Vitamin A can play a major role in keeping your immune system from overreacting and causing inflammation. Some studies on beta-carotene found it was connected with a slower progression of chronic arthritis and helped to head off heart disease. The B vitamins, including B6, B9 (or folic acid), and B12, can lower homocysteine levels and C-reactive proteins, all signs of inflammation. Vitamin C is a great antioxidant that helps rid the body of free radicals that can cause damage in the cells and tissue, which reduces triggers for inflammation.
However, as with anything, be sure to take the appropriate amount of the vitamin or supplement for your body, considering the recommended daily allowance and other research. Always consult your primary care physician or nutritionist prior to commencing any new nutrition regimen.
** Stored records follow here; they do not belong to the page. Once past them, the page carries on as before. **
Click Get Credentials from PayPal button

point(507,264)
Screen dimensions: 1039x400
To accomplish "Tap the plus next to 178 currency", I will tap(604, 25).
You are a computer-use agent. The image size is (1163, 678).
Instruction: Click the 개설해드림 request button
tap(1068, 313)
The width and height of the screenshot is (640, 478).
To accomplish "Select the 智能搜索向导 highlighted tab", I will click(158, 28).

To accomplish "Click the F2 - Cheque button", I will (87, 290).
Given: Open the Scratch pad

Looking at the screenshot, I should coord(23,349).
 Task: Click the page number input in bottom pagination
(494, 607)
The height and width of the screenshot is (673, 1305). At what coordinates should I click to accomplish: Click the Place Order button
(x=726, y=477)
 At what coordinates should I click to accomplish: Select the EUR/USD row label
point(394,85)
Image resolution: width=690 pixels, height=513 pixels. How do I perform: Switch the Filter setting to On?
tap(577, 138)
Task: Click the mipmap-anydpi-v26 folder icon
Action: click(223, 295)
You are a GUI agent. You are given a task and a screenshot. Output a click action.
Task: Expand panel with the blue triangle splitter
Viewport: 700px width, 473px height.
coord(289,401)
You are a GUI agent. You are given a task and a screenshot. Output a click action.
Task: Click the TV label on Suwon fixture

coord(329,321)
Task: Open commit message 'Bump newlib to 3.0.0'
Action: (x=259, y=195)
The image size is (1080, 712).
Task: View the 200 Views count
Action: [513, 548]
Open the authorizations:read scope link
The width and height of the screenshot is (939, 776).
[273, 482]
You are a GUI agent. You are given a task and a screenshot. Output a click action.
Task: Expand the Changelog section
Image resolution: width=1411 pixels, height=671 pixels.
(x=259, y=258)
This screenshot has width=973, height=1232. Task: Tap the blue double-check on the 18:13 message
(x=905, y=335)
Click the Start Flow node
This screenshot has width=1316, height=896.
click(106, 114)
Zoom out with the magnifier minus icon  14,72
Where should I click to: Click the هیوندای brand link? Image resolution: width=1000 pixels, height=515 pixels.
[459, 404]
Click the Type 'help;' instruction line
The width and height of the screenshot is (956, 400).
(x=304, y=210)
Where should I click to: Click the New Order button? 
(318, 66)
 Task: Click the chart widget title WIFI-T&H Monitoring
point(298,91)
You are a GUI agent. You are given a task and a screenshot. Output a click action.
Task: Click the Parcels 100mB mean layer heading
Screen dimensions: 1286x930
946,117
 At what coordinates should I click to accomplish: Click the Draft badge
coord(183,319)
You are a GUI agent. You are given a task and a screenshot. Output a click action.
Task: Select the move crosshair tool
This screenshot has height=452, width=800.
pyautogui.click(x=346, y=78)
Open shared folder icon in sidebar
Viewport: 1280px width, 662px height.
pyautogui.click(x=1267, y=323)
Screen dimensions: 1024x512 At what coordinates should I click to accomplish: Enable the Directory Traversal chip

Another great way to enhance the nutrient density of your diet is by using herbs and cooking spices as they contain a multitude of antioxidants, minerals, and vitamins. In fact, herbs rank higher in antioxidant levels than most fruits and vegetables, and many studies have shown that they also have unique medicinal qualities.
This was confirmed in a study conducted by top researchers from three universities who wanted to evaluate the true benefits of herbs and spices. They wanted to measure the physiological changes that occurred in the blood after consumption and whether the adsorbed compounds were able to protect white blood cells from oxidative or inflammatory injury. Could the herbs and spices actually protect DNA strands from breaking when under attack by free radicals?
Each of the 130 participants was given a small amount of a particular spice to consume daily for seven consecutive days. Blood samples were drawn prior to consumption and at the end of the trial period. A blood analysis was conducted to search for antioxidant capacity and to see how inflammation in the white blood cells was affected. It was found that four spices, in particular, had significantly positive effects on the inflammatory response system: clove, ginger, rosemary, and turmeric.
It is important to note that these responses were from exposure to normal levels of spices in food, not from the much higher levels in concentrated pill form. Participants took the same amount that might be found in spaghetti sauce or pumpkin pie.
The following were additional helpful anti-inflammatory herbs and spices:
- Jamaican allspice
Next time you are cooking, don’t be hesitant to add in a few more spices!
However, if you have adrenal fatigue, it is important to consider your sensitivities at this point as well. In advanced stages of adrenal fatigue, your body may be more sensitive to these spices, so proceed with caution.
Toxins are considered one of the biggest contributors to inflammation. There are three main components to resolving inflammation from toxins in the body.
First, it is recommended that you reduce any exposure toxin sources such as gases, paints, glues, preservatives, dyes, heavy metals, plastics, phthalates, bisphenol-A (BPA), and electromagnetic radiation, just to name a few.
Second, make an effort to remove toxins from the body by optimizing bowel, liver, lymph, kidney, and skin function.
Third, it is extremely important to keep your body hydrated. It is recommended to drink ½ of your body weight daily in ounces of pure water to assist in the detoxification process.